Septembre 2015, un petit bureau de l'EPA aux États-Unis. Trois types en costume-cravate fixent leur écran d'ordinateur avec des têtes de gens qui viennent de voir un fantôme. Sur leurs bureaux, des dizaines de rapports d'émissions qui n'ont absolument aucun sens. Les chiffres qu'ils ont sous les yeux vont faire s'effondrer le plus gros constructeur automobile européen et coûter plus de 30 milliards de dollars à Volkswagen.
Parce que ce jour-là, l'Agence de protection de l'environnement américaine vient de découvrir que Volkswagen les a pris pour des cons. Pendant des années, le géant allemand a installé un logiciel de triche dans 11 millions de voitures diesel à travers le monde. Un programme informatique capable de détecter quand la voiture passe un test d'émissions pour activer les contrôles antipollution... et les désactiver complètement le reste du temps.
Résultat ? Ces voitures soi-disant "propres" crachaient jusqu'à 40 fois plus de polluants que la limite autorisée. Et moi, en tant que passionné d'automobile depuis des décennies, je peux vous dire que c'est l'un des plus gros scandales de l'histoire de l'industrie. Alors aujourd'hui, je vous raconte comment trois étudiants ont fait tomber un empire, comment Volkswagen a développé le système de triche le plus sophistiqué jamais conçu, et pourquoi cette affaire continue de hanter l'industrie allemande près de 10 ans après.

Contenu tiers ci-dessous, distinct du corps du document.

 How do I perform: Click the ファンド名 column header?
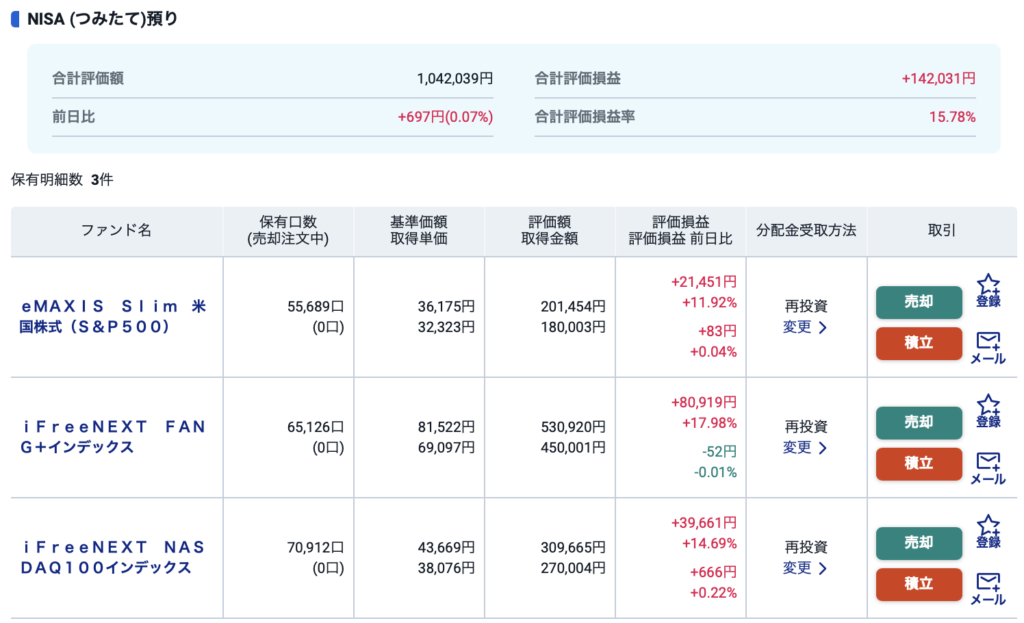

Les héros improbables : Trois étudiants contre un géant
Pour comprendre cette histoire, il faut remonter en 2012. À l'Université de Virginie-Occidentale, trois étudiants bossent sur un projet qui va changer l'histoire de l'automobile : Arvind Thiruvengadam et Hemanth Kappanna, deux Indiens, et Marc Besch, un Suisse. Leur mission ? Tester les émissions de voitures diesel américaines avec un budget ridicule de 70 000 dollars.
Et là, je dois vous avouer que j'adore cette partie de l'histoire. Ces trois gars, ils partent du principe que les voitures diesel vendues aux États-Unis sont forcément plus propres que celles qu'on trouve ailleurs. Logique, non ? Les Américains ont des normes hyper strictes sur les émissions.
Sauf qu'ils vont découvrir exactement l'inverse. Leurs tests montrent que les Volkswagen Jetta et Passat TDI qu'ils analysent dépassent allégrement les limites d'oxyde d'azote. Pas un petit peu, hein. On parle de 15 à 40 fois plus que ce qui est autorisé quand ils roulent sur autoroute.
Au début, ils se disent qu'ils ont merdé quelque part. Ils refont les tests, vérifient leurs équipements, recommencent... Même résultat. Les voitures sont dégueulasses en conditions réelles mais nickel chrome en laboratoire.
J'imagine la tête qu'ils ont dû faire quand ils ont réalisé qu'ils venaient de découvrir une fraude massive. Trois étudiants avec leur petit laboratoire mobile qui font s'effondrer un empire de plusieurs milliards. C'est David contre Goliath version 21e siècle.